When to use RNALfold
RNALfold is designed for scenarios where global folding is inappropriate or computationally prohibitive:
- Long sequences: mRNAs, viral genomes, or chromosomal regions where global folding would be meaningless
- Local structure discovery: Finding hairpins, stem-loops, or regulatory elements embedded in longer contexts
- Genome annotation: Screening for structured non-coding RNAs like miRNA precursors or riboswitches
How does RNALfold work?
RNALfold applies the Zuker minimum free energy algorithm within a sliding window. For each position in the sequence, it considers only base pairs where both partners fall within a window of the specified size. This constraint prevents unrealistic long-range pairings that would never form in a biological context.
The algorithm reports locally optimal structures: those that cannot be improved by small perturbations within their region. A structure is reported only if it represents a genuine local minimum in the energy landscape, filtering out suboptimal folds that would be outcompeted by nearby alternatives.
Relationship to RNAplfold
While RNALfold returns discrete structures (in dot-bracket notation), RNAplfold computes base pair probabilities across the ensemble of possible local structures. RNALfold answers "what is the most stable local structure here?" while RNAplfold answers "how likely is each position to be paired?"
For most applications involving target site accessibility or structural diversity, RNAplfold provides more informative output. RNALfold is better suited when specific structural predictions are needed.

* DATA EXTRACTS
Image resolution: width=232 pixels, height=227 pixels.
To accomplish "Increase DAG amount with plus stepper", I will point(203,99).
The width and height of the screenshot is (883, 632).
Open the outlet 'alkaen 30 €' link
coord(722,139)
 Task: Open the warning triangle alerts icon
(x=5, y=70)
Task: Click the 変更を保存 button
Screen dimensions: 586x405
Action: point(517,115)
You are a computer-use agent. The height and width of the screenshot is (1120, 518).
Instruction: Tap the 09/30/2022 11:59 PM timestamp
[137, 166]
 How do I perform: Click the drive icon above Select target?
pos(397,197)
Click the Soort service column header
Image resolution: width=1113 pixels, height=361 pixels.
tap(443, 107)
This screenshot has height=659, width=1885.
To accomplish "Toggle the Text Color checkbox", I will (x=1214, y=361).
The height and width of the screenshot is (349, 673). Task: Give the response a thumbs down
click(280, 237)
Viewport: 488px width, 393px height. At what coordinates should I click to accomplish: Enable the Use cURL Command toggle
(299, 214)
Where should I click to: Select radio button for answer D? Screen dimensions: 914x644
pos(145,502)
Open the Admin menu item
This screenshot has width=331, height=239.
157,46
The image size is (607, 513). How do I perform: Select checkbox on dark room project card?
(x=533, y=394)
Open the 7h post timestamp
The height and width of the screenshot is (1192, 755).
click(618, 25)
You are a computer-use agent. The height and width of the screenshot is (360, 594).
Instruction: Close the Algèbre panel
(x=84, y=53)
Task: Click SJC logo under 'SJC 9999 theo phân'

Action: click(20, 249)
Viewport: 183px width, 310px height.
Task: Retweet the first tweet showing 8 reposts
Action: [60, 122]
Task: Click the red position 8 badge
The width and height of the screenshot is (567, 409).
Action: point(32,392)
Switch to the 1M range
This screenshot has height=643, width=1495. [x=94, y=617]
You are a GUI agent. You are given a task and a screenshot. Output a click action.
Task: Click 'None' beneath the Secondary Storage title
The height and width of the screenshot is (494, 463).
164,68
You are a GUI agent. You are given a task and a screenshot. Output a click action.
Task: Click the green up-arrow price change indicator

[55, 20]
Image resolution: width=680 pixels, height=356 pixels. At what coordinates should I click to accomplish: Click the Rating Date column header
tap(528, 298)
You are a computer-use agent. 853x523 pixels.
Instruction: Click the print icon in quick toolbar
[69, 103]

* WHAT YOU ARE ASKED TO DO
Continue the text on RNALfold, beginning after its final sentence. The data above are separate material and have no connection to the text on RNALfold.

* YOUR RESPONSE
How to use RNALfold online
Paste an RNA sequence of any length, choose a window size, and RNALfold scans the full sequence for locally stable secondary structures. Each hit is returned with its dot-bracket notation, free energy, and exact start/end coordinates on the input sequence.
Input
| Input | Description |
|---|---|
RNA Sequences | One or more RNA sequences in FASTA format or plain text. Supports very long sequences (up to 50 MB). |
Settings
Local folding options
| Setting | Description |
|---|---|
Window size | Maximum span of local structures (50-500, default 150). Larger values detect longer-range pairings but increase computation time. |
Temperature | Folding temperature in degrees Celsius (0-100, default 37). Affects thermodynamic stability calculations. |
Output
Results are returned as a spreadsheet with multiple rows per input sequence (one per local structure found):
| Column | Description |
|---|---|
Sequence ID | Identifier from FASTA header or auto-generated |
Structure # | Index of the local structure within this sequence |
Start Position | 1-based start coordinate of the local structure on the input sequence |
End Position | 1-based end coordinate of the local structure on the input sequence |
Window Span | Number of nucleotides between the start and end positions |
Length | Length of the local structure in nucleotides |
Local Structure | Dot-bracket notation showing the structure |
Energy | Free energy of the local structure in kcal/mol |
Choosing window size
The window size parameter determines the maximum span of detectable structures:
| Window Size | Suitable For |
|---|---|
| 50-100 | Small hairpins, miRNA precursors |
| 100-200 | Typical regulatory elements, tRNAs |
| 200-300 | Larger riboswitches, some ribozymes |
| 300-500 | Complex structured domains |
Smaller windows run faster and produce more focused results. Larger windows can detect more complex structures but may report many overlapping alternatives.
Limitations
RNALfold shares limitations common to ViennaRNA tools:
- No pseudoknots: The algorithm cannot predict structures with crossing base pairs
- Thermodynamic model only: Kinetic effects and co-transcriptional folding are not considered
- No tertiary interactions: Only secondary structure (base pairing) is predicted
For very long sequences, the number of reported structures can be large. The output is limited to 50 structures per sequence to keep results manageable.